Chronic infections with persistent pathogens such as helminths, mycobacteria, Plasmodium, and hepatitis viruses affect more than a third of the human population and are associated with increased susceptibility to other pathogens as well as reduced vaccine efficacy. Although these observations suggest an impact of chronic infections in modulating immunity to unrelated antigens, little is known regarding the underlying mechanisms. Here, we summarize evidence of the most prevalent infections affecting immunity to unrelated pathogens and vaccines, and discuss potential mechanisms of how different bystander chronic infections might impact immune responses. We suggest that bystander chronic infections affect different stages of host responses and may impact transmission and recognition of other pathogens, innate immune responses, priming and differentiation of adaptive effector responses, as well as the development and maintenance of immunological memory. Further understanding of the immunological effects of coinfection should provide opportunities to enhance vaccine efficacy and control of infectious diseases.

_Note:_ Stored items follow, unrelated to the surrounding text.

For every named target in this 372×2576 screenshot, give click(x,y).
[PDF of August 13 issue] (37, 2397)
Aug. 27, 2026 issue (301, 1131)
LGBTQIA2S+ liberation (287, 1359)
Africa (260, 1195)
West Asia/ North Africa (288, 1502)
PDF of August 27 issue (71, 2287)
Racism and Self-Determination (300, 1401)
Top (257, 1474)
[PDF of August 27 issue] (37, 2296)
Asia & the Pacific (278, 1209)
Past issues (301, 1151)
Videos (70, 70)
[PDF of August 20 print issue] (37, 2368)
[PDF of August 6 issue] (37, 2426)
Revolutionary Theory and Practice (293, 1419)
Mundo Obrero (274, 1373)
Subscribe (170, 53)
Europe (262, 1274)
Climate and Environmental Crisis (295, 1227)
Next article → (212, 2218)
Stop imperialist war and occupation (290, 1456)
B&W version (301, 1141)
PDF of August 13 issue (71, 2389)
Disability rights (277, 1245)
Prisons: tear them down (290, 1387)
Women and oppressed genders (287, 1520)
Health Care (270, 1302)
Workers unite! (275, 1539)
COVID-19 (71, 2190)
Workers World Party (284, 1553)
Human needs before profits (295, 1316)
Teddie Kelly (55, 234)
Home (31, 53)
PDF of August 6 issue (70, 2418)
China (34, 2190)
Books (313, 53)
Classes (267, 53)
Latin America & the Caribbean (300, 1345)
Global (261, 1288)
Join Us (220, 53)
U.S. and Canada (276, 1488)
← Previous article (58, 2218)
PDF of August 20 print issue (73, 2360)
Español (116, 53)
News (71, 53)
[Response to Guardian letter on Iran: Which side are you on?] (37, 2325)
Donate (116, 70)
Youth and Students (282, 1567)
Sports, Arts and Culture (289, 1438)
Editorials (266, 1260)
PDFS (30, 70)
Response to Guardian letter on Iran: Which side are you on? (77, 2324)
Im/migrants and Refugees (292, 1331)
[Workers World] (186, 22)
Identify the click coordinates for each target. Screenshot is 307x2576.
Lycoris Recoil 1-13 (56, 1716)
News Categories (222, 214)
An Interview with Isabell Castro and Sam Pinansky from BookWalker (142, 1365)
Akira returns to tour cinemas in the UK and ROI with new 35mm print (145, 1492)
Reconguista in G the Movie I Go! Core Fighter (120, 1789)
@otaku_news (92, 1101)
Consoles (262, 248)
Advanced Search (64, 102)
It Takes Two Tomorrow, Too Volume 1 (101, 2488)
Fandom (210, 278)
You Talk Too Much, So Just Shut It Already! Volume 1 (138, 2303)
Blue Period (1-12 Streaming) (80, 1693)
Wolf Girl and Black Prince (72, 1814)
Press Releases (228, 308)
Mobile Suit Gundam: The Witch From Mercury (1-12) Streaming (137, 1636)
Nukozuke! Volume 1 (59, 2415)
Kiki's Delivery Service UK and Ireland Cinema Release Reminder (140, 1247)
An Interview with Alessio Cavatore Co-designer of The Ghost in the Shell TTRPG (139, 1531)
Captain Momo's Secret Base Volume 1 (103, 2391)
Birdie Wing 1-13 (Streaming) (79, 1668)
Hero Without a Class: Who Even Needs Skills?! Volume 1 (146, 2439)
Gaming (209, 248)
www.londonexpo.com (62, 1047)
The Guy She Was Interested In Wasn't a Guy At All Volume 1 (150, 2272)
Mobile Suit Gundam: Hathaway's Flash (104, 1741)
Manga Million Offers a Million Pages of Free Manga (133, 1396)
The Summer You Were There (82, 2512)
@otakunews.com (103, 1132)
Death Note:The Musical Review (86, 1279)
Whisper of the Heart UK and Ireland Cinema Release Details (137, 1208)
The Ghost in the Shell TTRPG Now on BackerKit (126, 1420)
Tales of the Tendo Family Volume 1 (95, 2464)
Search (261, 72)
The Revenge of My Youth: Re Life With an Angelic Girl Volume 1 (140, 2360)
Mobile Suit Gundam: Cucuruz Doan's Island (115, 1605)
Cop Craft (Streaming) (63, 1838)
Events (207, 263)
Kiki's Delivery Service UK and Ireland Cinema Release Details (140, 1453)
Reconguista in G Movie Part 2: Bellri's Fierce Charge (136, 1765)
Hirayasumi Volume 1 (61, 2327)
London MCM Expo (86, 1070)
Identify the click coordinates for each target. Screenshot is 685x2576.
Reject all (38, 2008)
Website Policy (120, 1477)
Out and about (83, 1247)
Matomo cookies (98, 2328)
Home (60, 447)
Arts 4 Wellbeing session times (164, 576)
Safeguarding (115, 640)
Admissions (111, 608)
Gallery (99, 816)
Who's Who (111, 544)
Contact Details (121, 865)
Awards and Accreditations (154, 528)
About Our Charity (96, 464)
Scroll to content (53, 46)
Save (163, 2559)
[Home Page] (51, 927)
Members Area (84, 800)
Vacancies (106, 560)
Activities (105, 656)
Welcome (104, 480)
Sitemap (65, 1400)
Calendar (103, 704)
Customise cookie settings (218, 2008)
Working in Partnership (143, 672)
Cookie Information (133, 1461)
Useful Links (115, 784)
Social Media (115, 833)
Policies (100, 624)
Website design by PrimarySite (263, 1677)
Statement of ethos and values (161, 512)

Figure 1. Potential mechanisms by which bystander chronic infections may affect immune responses to unrelated antigens

Bystander chronic infections, such as helminths, malaria, tuberculosis and viral hepatitis may affect different stages of a developing immune response to unrelated pathogens or vaccines. a) Pathogen entry though mucosal/epithelial barriers or vaccine uptake is illustrated as an event that may be altered by bystander chronic pathogens. Dysregulation of innate immune responses and reduced production of early anti-microbial mediators could impact initial pathogen replication. b) Reduced or altered APC function including antigen processing and presentation, co-stimulation and cytokine production may alter initial lymphocyte priming. c) Skewed lymphocyte differentiation could result in altered cytokine production, dysregulated humoral responses and reduced cytotoxicity, manifesting in defective or altered effector functions. d) Effects on memory B and T cell development and maintenance may occur, but it remains unclear whether these are direct effects on memory B and T cell differentiation after the effector phase or reflect alterations in the early stages of the immune response.